Page MenuHomePhabricator

Create dashboard to show growth of structured data on Commons over time
Closed, ResolvedPublic

Description

As a product manager, I need a dashboard where I can see the growth of structured data over time so that I can report on the success of the project and know what improvements to prioritize.

The success of Structured Data on Commons, and information about its weakness and areas of biggest growth, will inform the SD team's decisions and as we expand Structured Data from Commons to the Wikipedias. We want to ensure that we learn and improve as we dramatically expand the use of Structured Data across our projects. Additionally, the Image Recommendations project depends on the richness of Structured Data on Commons to provide high quality image matches for articles, and this type of data will help us learn where we need to invest in improving SDC for that purpose.

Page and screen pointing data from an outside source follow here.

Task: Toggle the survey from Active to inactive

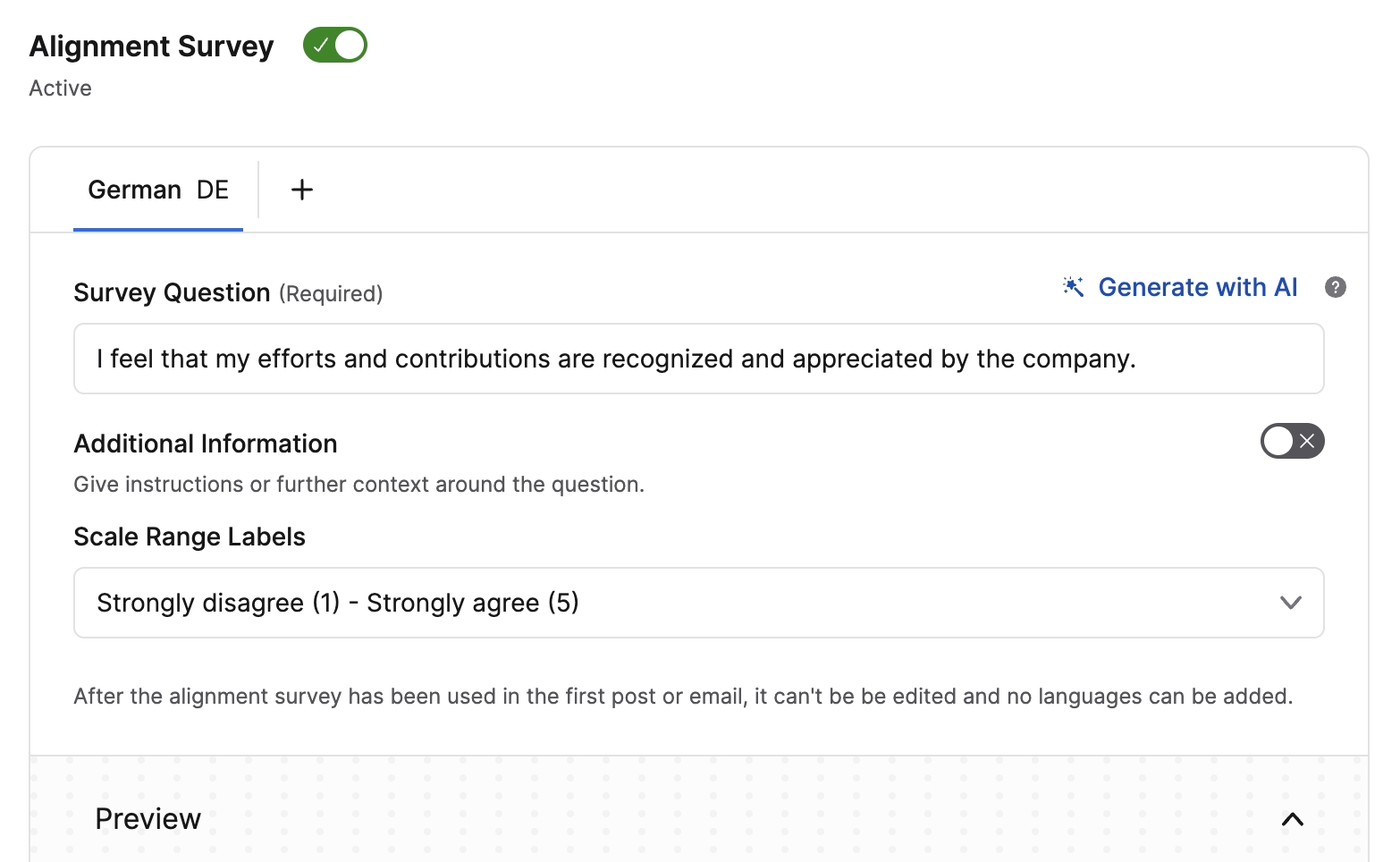Action: tap(334, 44)
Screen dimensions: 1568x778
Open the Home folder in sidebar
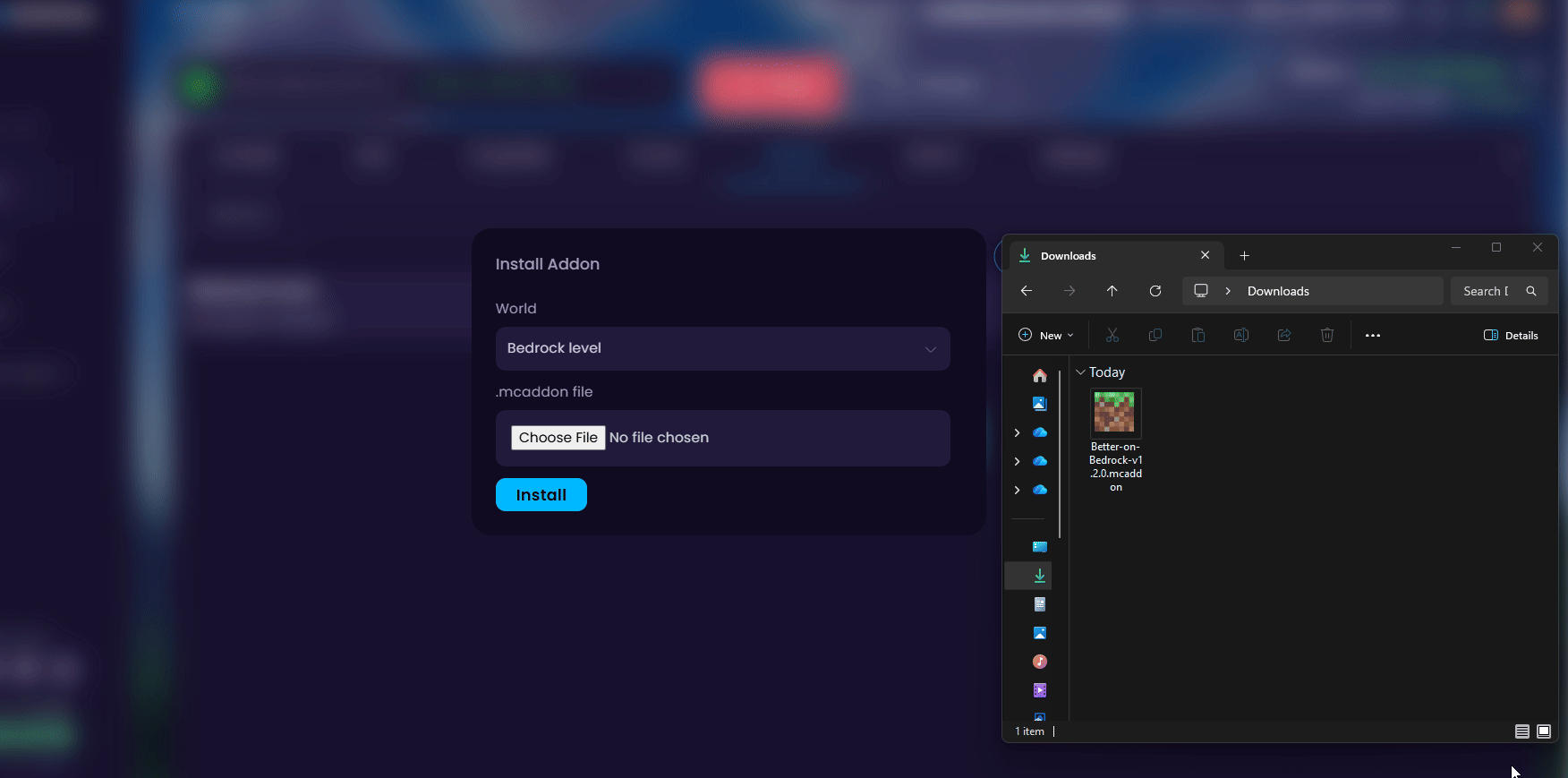(x=1039, y=376)
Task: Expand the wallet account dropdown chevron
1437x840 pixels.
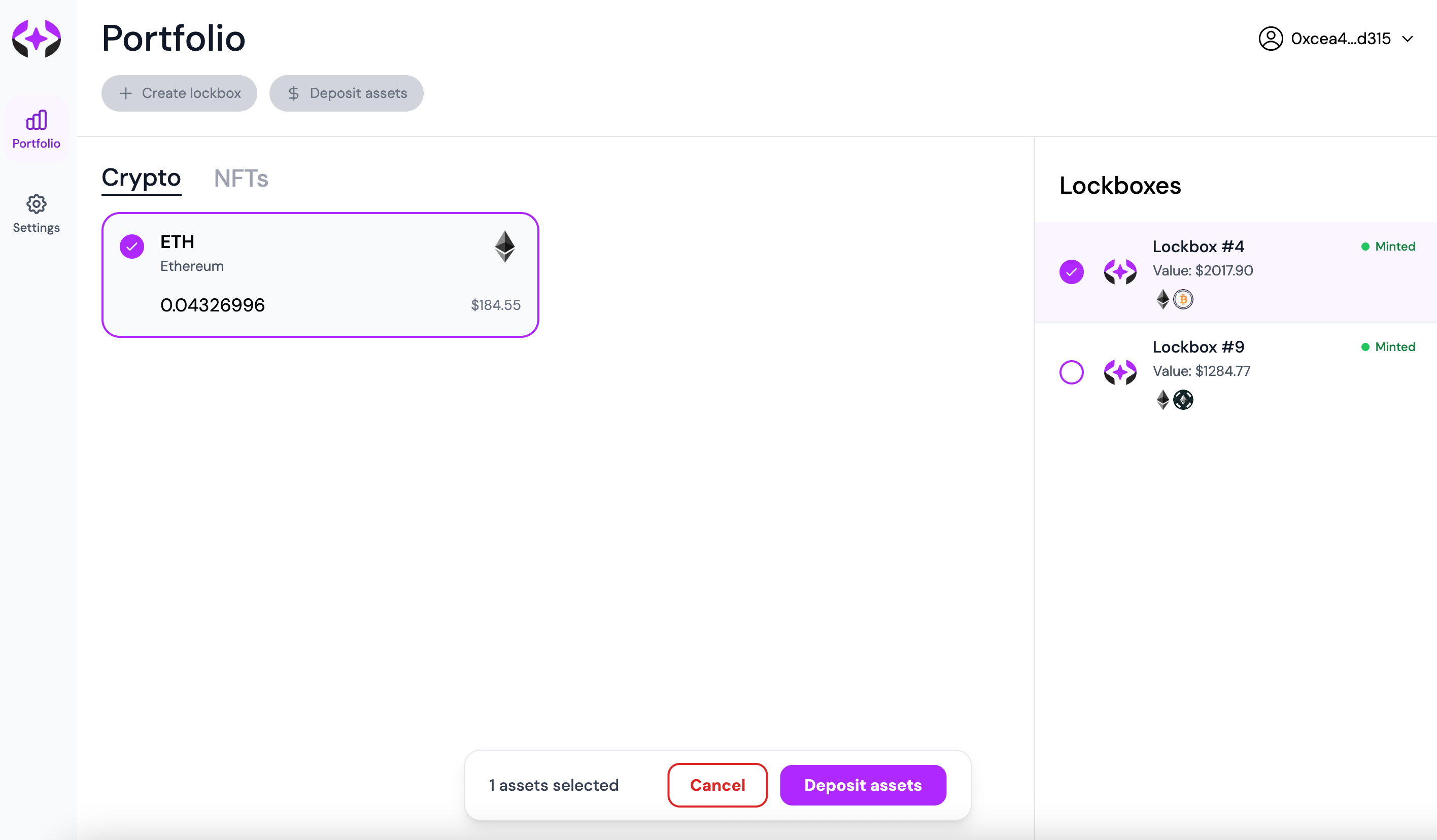Action: click(1408, 39)
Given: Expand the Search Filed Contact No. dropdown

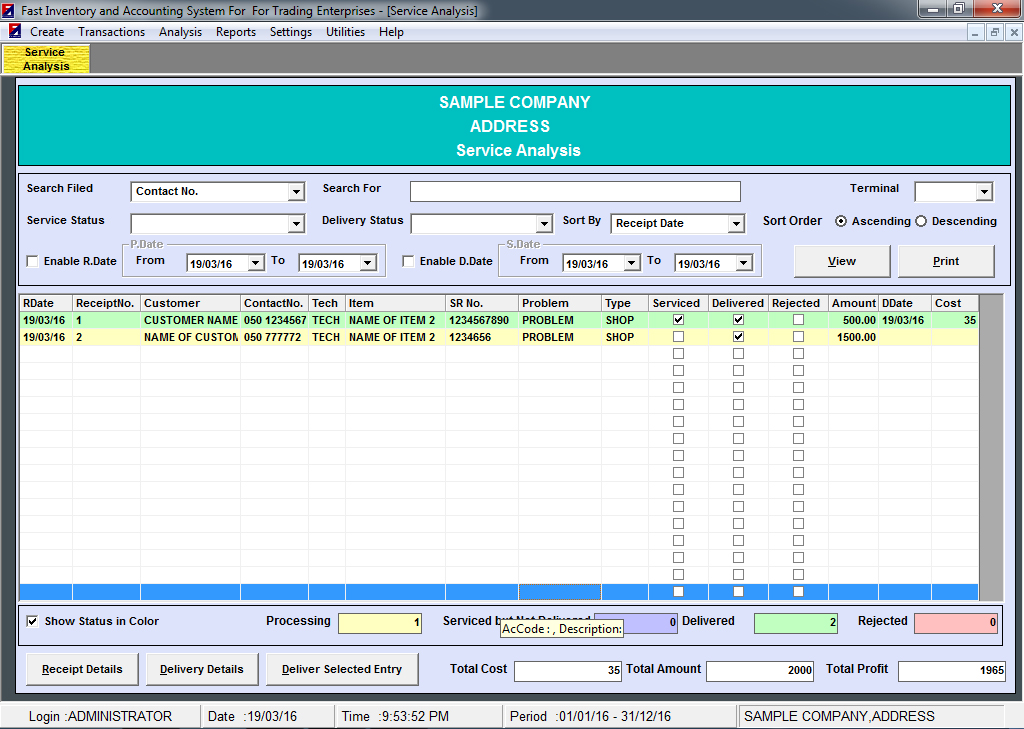Looking at the screenshot, I should click(x=296, y=192).
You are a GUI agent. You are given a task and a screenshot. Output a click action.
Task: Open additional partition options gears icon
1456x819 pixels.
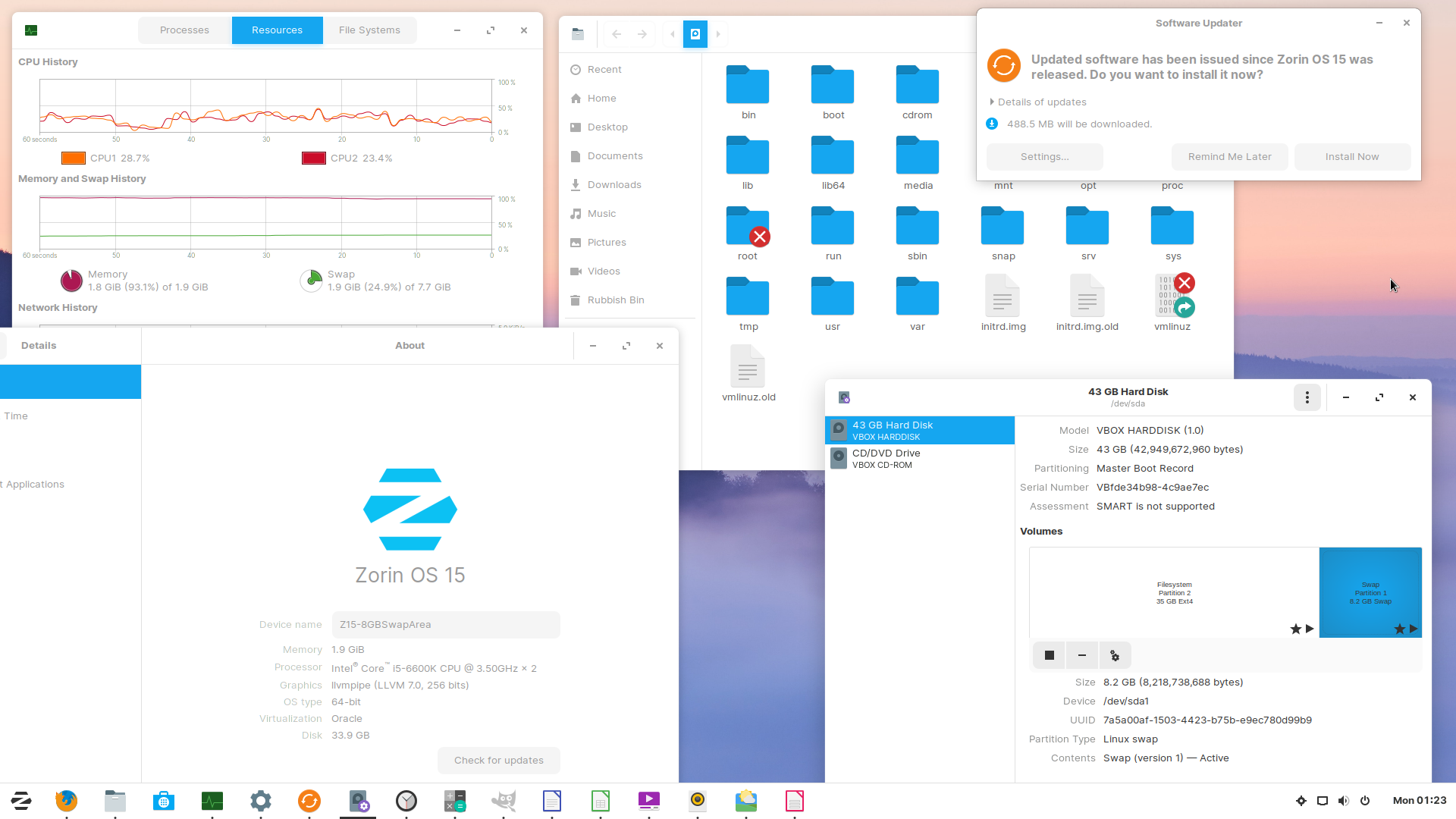[x=1115, y=655]
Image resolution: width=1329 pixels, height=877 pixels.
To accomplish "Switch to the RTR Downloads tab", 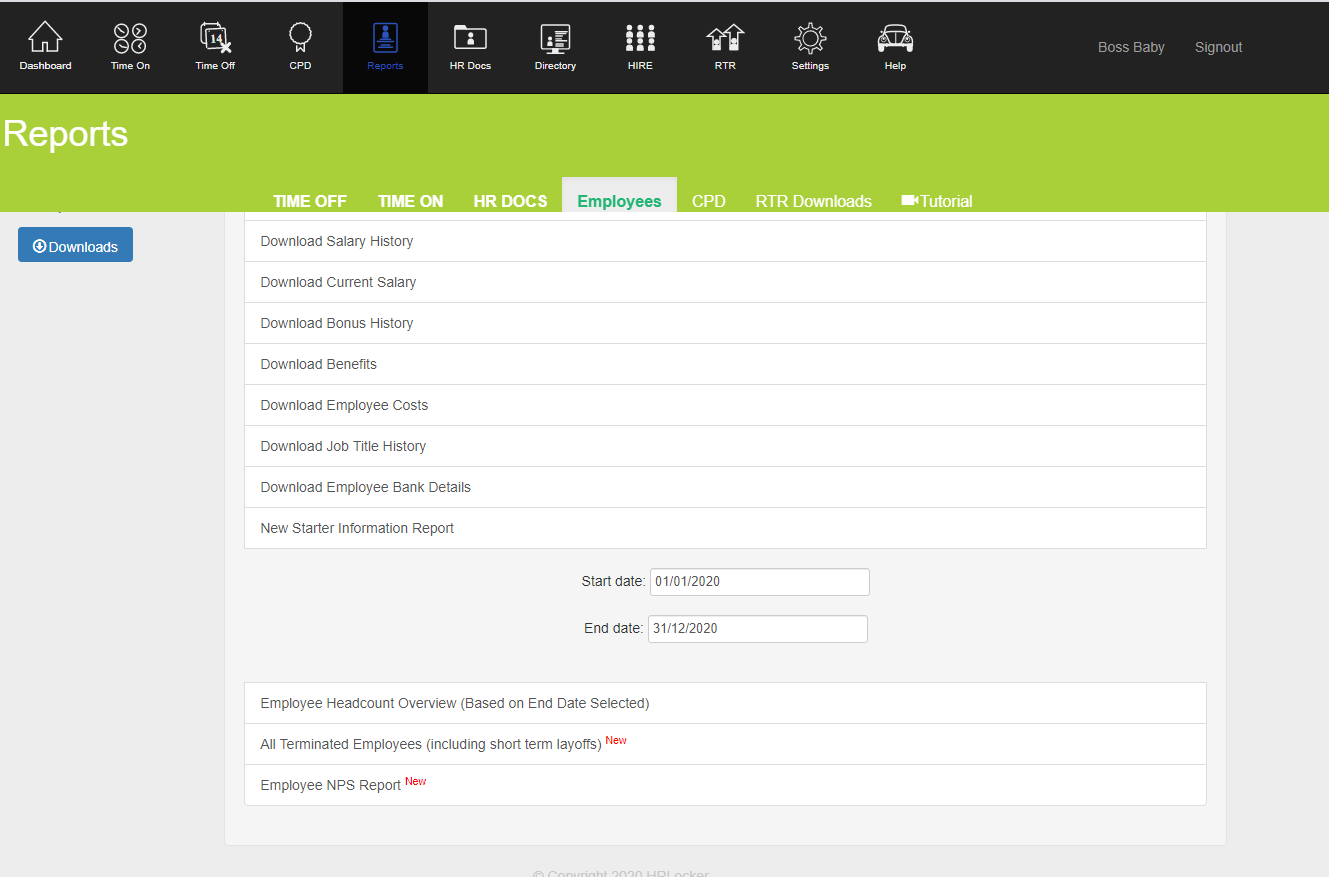I will 813,201.
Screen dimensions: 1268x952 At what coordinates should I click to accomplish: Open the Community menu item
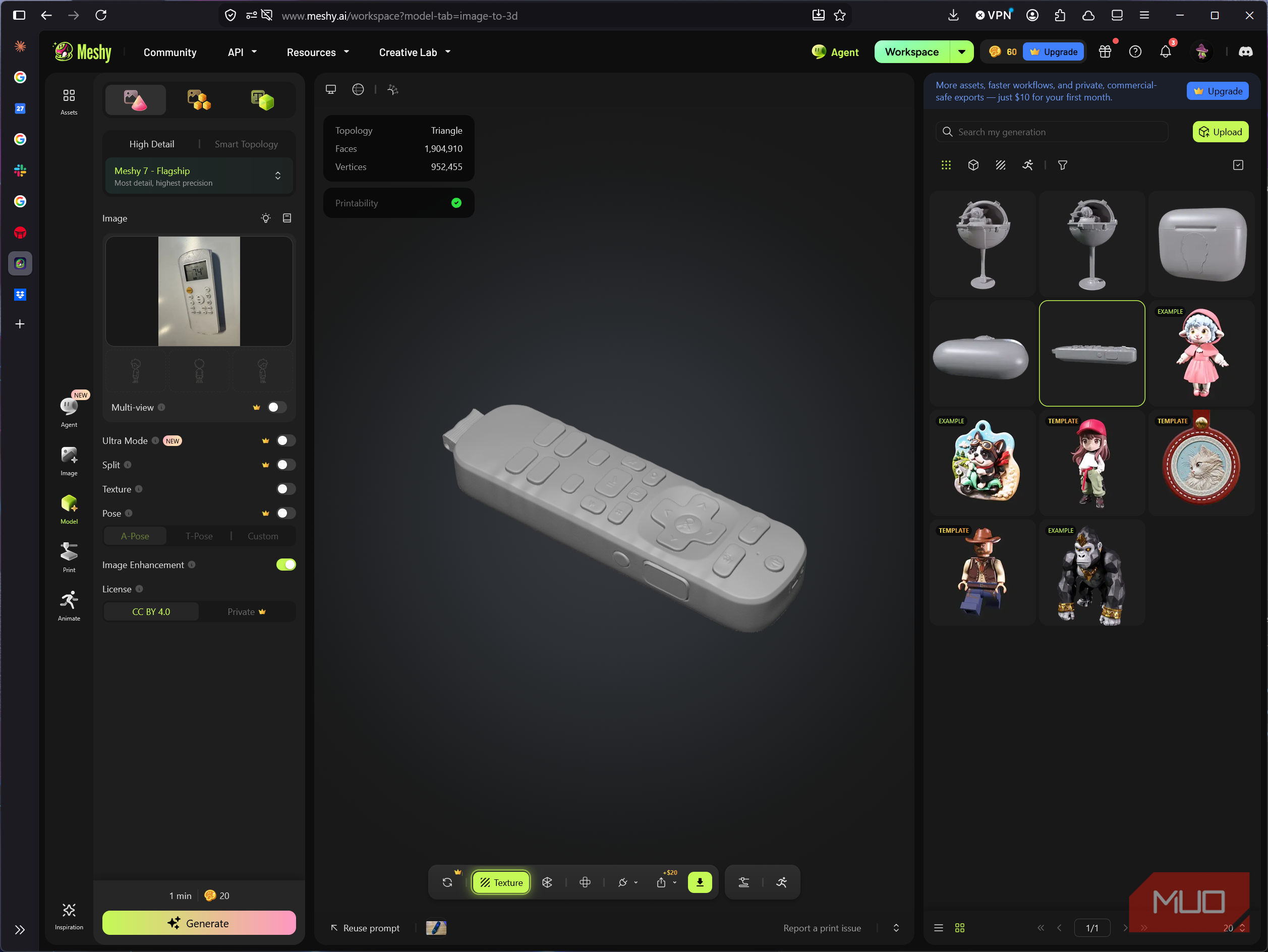coord(169,52)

The goal of this ticket is to create a regularly updated visual dashboard (in superset or something like it?) where I can easily see the number of files with at least one structured data element, as well as the other data in the notebooks listed below, e.g.: Media files containing structured fields in non-English languages; Number of files with non-English captions; Number of files with English captions; Number of files that had captions added; How quickly after creation does non-English captions get added?; and Time to edit for SDC; Comparison of number of SDC and non-SDC edits. dashboard that showed the growth of structured data on Commons over time.

This could be based on the analytics work that was done for the grant:

https://github.com/wikimedia-research/SDC-metrics-2019/blob/master/T231952-part-1.ipynb

https://github.com/wikimedia-research/SDC-metrics-2019/blob/master/T231952-part-2.ipynb

https://github.com/wikimedia-research/SDC-metrics-2019/blob/master/T231952-part-3.ipynb


(DRAFT) dashboard in Superset: https://superset.wikimedia.org/superset/dashboard/310/

The metrics include:

  • Overview
    • Number (%) of files with at least one structured data element
    • Median number of structured data elements per file
    • Number of files with license
    • Number of files with depicts
    • Number of files with captions (en vs. non-en vs. both)
  • Captions
    • Number of files with captions added monthly
    • Number of files with non-English/English captions added monthly
    • Number of files with both captions added monthly
    • How quickly after creation do non-English captions get added?
  • SDC edits
    • Number of SDC and non-SDC edits monthly
    • Time to edit for SDC

Event Timeline

LGoto triaged this task as Medium priority.May 12 2020, 5:05 PM
LGoto moved this task from Triage to Current Quarter on the Product-Analytics board.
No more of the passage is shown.